Record list
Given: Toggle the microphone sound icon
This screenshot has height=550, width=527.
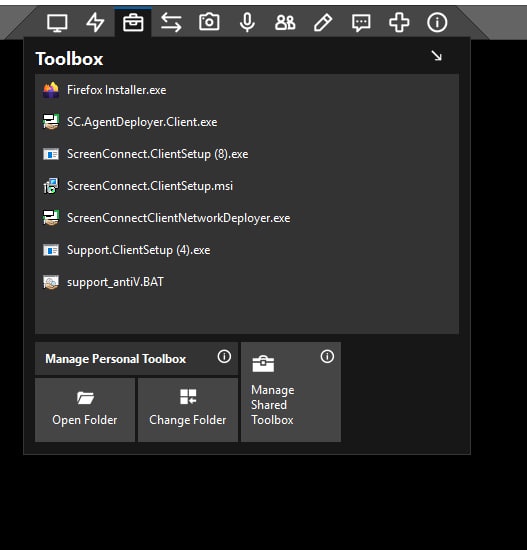Looking at the screenshot, I should click(247, 23).
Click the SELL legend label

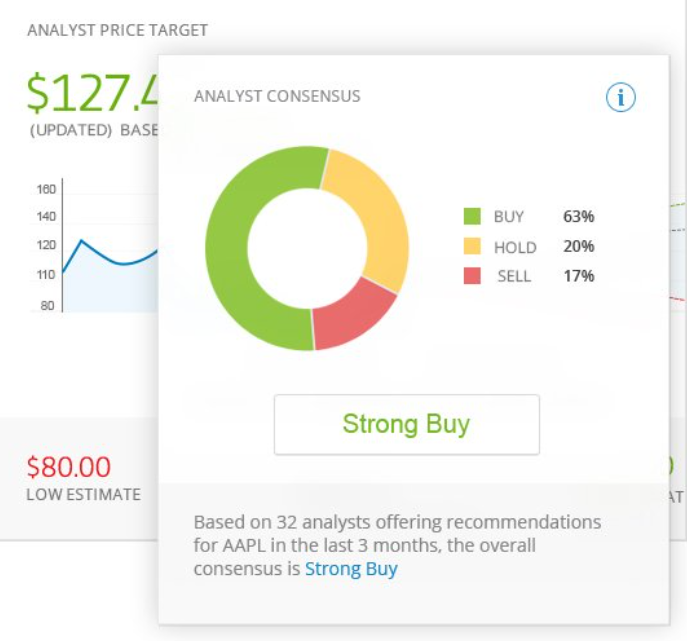[x=514, y=277]
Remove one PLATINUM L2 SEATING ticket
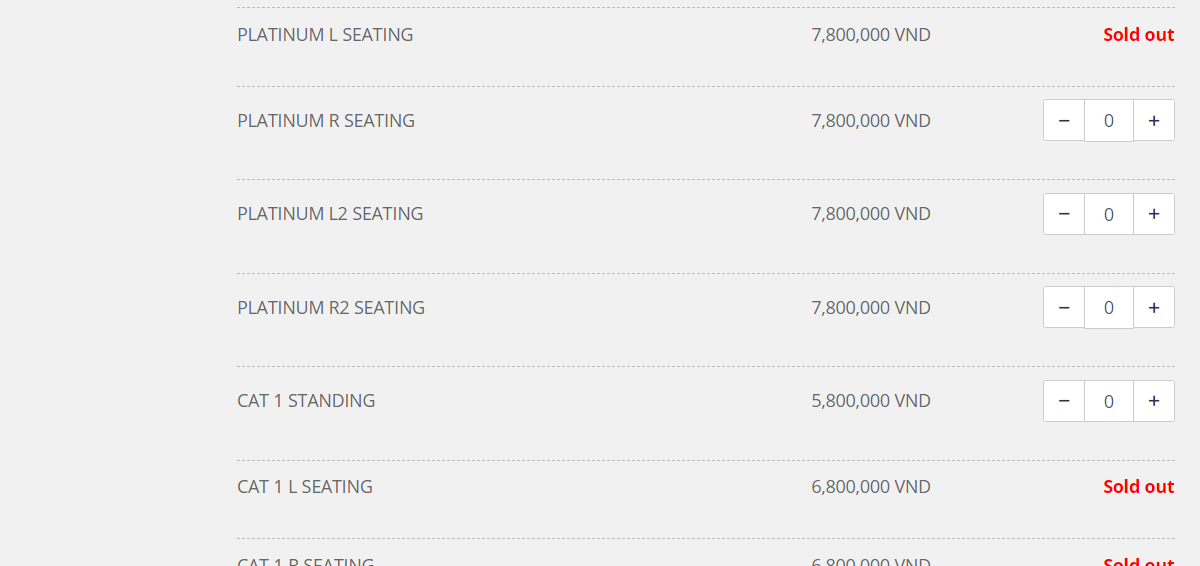 click(1064, 214)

What is being asked
Turn the rows above into a numbered list, dropping the blank lines and leaving out the pictures.

Expected answer
1. Given: Toggle the microphone sound icon
2. This screenshot has height=550, width=527.
3. Looking at the screenshot, I should click(247, 23).
4. Click the SELL legend label
5. [x=514, y=277]
6. Remove one PLATINUM L2 SEATING ticket
7.  click(1064, 214)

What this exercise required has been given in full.